Leve o Caminho a Sério

A Vida Comum é Satisfatória?

O mais importante ao seguir o caminho gradual do lam-rim é levá-lo muito a sério. Levar algo a sério não significa ser sisudo e não ficar feliz ou não brincar às vezes no processo de estudo. Não significa isso. O que significa é: se vamos seguir este caminho espiritual, precisamos ter muito respeito, não apenas pelo caminho e por aqueles que o alcançaram, mas também por nós mesmos.

Mas também não leve muito na brincadeira, pense: “Se vou trabalhar em mim e seguir este caminho, quero fazê-lo corretamente e da melhor maneira possível”. Isso se baseia em realmente entender a importância do assunto, e que a importância não se baseia apenas em “santo, santo lama” ou “sagrado, sagrado” ou algo assim.

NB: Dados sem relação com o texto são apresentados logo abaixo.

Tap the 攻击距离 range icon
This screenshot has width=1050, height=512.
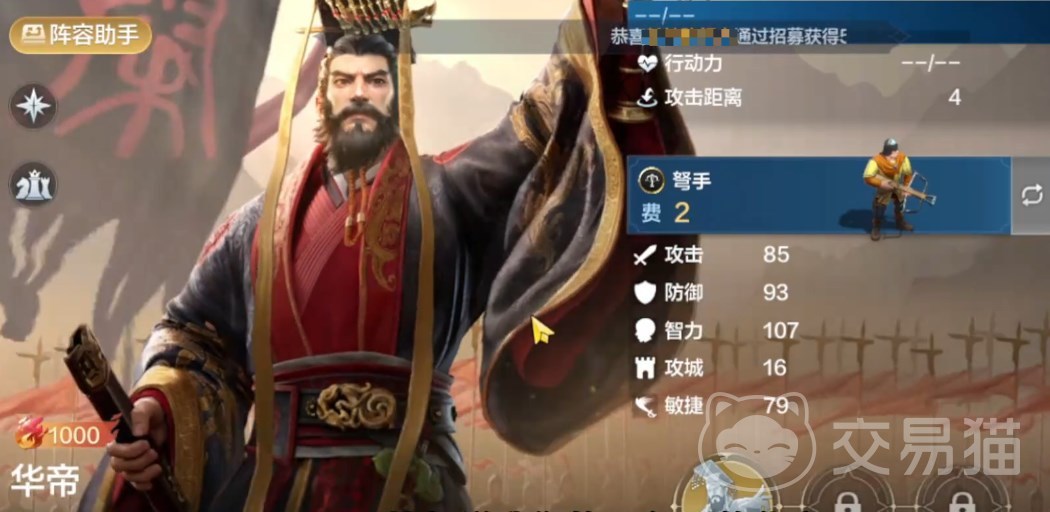(x=647, y=98)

Este não é um exercício puramente de devoção. Olhamos para nossas vidas e também para as vidas de todas as pessoas ao nosso redor, todos que conhecemos e até mesmo as pessoas que não conhecemos, as pessoas pobres que vemos nas ruas e também os cachorros de rua. Pensamos nas pessoas que só trabalham e trabalham e trabalham e enfrentam mais e mais problemas e depois morrem. Todos que conhecemos, quando os conhecemos melhor, vemos que não importa quanto dinheiro têm ou o quanto pareçam felizes o tempo todo na superfície, todos têm seu próprio samsara, seu próprio sofrimento. Os problemas são diferentes, mas existem alguns problemas padrão – as dores e sofrimentos à medida que envelhecemos e todo essas coisas. Tudo isso é terrível.

Isso é tudo que existe na vida? Se a vida é só isso, que horror! Porém, se for possível fazer algo a respeito, se for possível sair desse estado de existência, maravilha! Além disso, se todos pudessem sair, seria ainda mais maravilhoso. Precisamos descobrir se existe uma maneira de sair, e não apenas se contentar, estar em um rebanho de ovelhas onde eventualmente chegará a nossa vez de ser abatido. Precisamos pensar se existe uma saída e, se houver, se é realmente possível?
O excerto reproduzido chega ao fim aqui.